Organisations in charge of healthcare in Somerset found to be ‘inadequate’
PUBLISHED: 08:00 14 August 2017
The organisations responsible for providing healthcare in Somerset have been rated as inadequate, and there is particular concern for people with dementia.
Both North Somerset and Somerset clinical commissioning groups (CCGs) have been rated as inadequate in NHS England’s annual assessment.
The CCGs are responsible for paying for and providing health services across the area, from care in hospitals to community services, including mental health support and care for the elderly.
NHS England has released its annual assessment of 211 CCGs nationwide, and North Somerset and Somerset CCGs are two of just 23 which have been labelled as inadequate.
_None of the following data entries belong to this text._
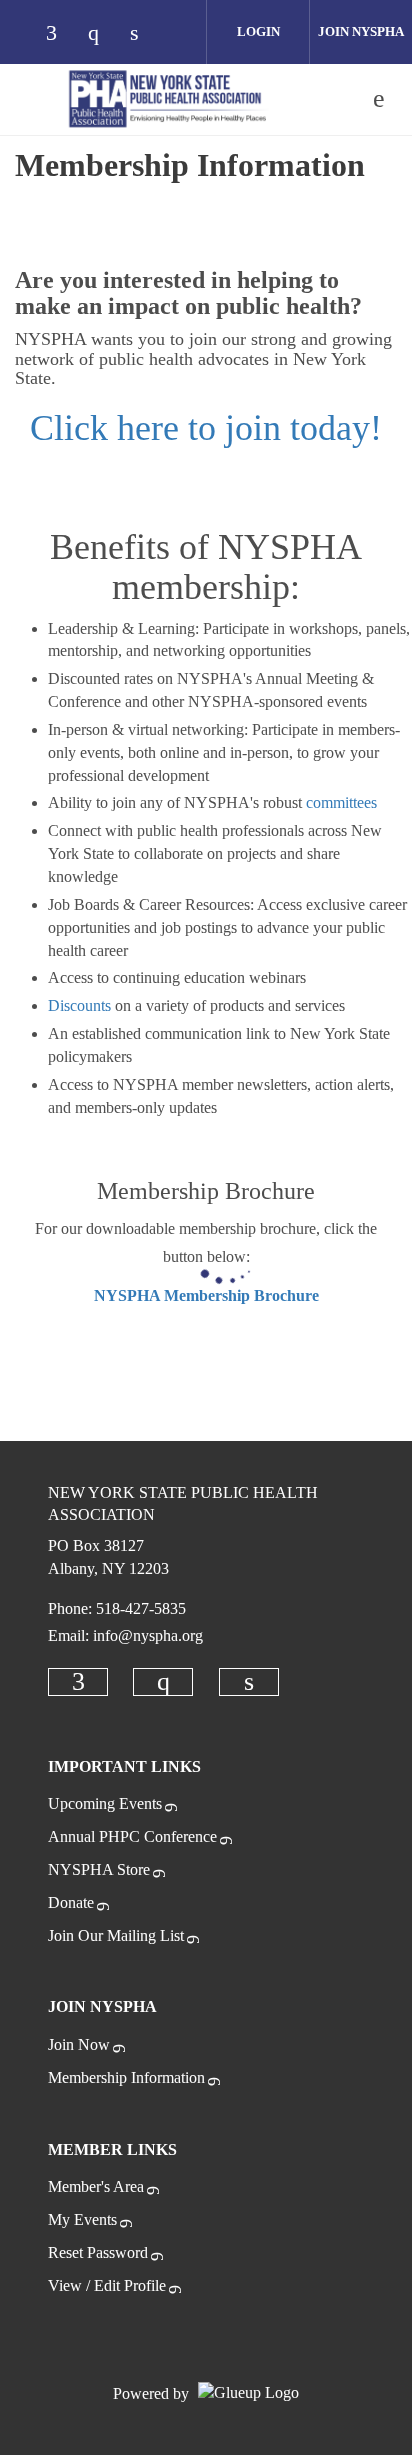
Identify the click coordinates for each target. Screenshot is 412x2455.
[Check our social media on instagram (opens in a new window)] (103, 34)
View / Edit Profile (107, 2285)
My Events (82, 2219)
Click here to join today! (206, 428)
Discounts (79, 1005)
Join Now (79, 2044)
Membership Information (126, 2077)
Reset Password (98, 2252)
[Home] (168, 99)
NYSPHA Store (99, 1869)
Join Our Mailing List (116, 1935)
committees (341, 802)
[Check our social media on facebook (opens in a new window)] (61, 34)
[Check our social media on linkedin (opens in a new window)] (145, 34)
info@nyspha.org (148, 1635)
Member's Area (96, 2186)
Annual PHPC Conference (132, 1836)
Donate (71, 1902)
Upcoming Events (105, 1803)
The assessment looks at six key areas: cancer, dementia, diabetes, learning disabilities, maternity, and mental health.
North Somerset is performing well in cancer care and mental health services, but has been told it must improve in all of the other areas.
The CCG is in special measures, which means NHS England monitors it closely and provides it with instructions on how to improve.
Somerset CCG is rated as good for its cancer and maternity services but requires improvement in the mental health and diabetes categories. It has been rated as inadequate for its dementia care.
NHS England estimates just 64.4 per cent of dementia sufferers in North Somerset have been diagnosed, while it says 61.1 per cent of people living with the condition in Somerset have a formal diagnosis.
Across both areas there are also concerns about young people’s health, as a third of children are overweight or obese.
Both the CCGs have ‘red ratings’ for both their financial plans and how well led they are.
A spokesman for North Somerset CCG said: “While we are disappointed with the overall ratings following the 2016/17 year end assessments, we have made significant progress across North Somerset to address our financial position and are moving towards a single commissioning voice with our partner organisations Bristol and South Gloucestershire CCGs.
“We will continue to work closely with NHS England with the aim of exiting special measures this year.”
A Somerset CCG spokesman said the rating reflects ‘significant demand and financial pressure’ on health services.
They added: “Our priority is to… work more effectively with our partners as a whole health care system.
“We are developing plans… that will continue to improve service quality and better manage demand by focusing upon preventing ill health whilst delivering more health care in the community and in patients’ own homes.”